Begroting: een raming van de inkomsten en uitgaven van een overheidsorgaan
voor een toekomstige periode. De begroting houdt een verplichting in om de
geraamde ontvangsten in te vorderen en een machtiging om de geraamde
uitgaven aan te gaan en te betalen.
Hoofdstuk 2 Het verschil tussen publieke en private
begrotingen
1. De soorten openbare boekhouding (begrotingstelsels)

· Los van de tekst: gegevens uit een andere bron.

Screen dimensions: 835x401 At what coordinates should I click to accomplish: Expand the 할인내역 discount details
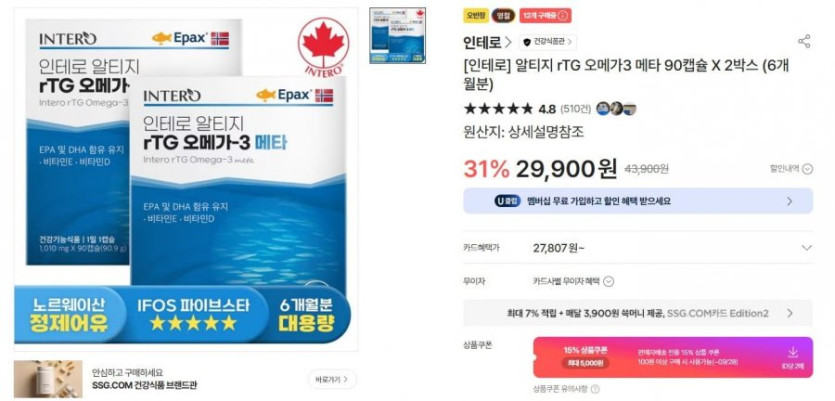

Het verplichtingsstelsel: hierbij vindt de ramoing van begrotingsposten
plaats, afgaand op het tijdstip waarop door de overheid verplichtingen
zullen worden aangegaan, die vroeg of laat tot uitgaven leiden;
Het stelsel van de verkregen rechten: hier vindt de raming van
begrotingsposten plaats met als vast oriëntatiepunt het moment waarop
aangegane overeenkomst tot transacties (leve-ranciers) leiden en
aangegane verplichtingen opeisbaar worden;
Het kasstelsel: bij dit stelsel vindt raming plaats afgaand op het
voorziene tijdstip waarop gedurende het dienstjaar een inkomstenbedrag
werkelijk zal worden ontvangen en een uit-gavepost tot feitelijke betaling
zal leiden. Vanuit historisch perspectief werkten de meeste openbare
boekhoudingen o.b.v. dit stelsel;
Het stelsel van lasten en baten: de raming van begrotingsposten is bij
dit stelsel geënt op het economisch waardeverbruik door de overheid
tijdens het betreffende dienstjaar (dienstjaar: het tijdvak waarop de
begroting betrekking heeft).
2. De verschillen tussen private (bedrijfseconomisch) en openbare
(kameraal) boekhouding
Doel: overheid om de maatschappij te dienen; algemene, sociale of
collectieve doeleinden (bvb. bevorderingen van het onderwijs en het
maatschappelijk welzijn). Private financiën om winst te maken.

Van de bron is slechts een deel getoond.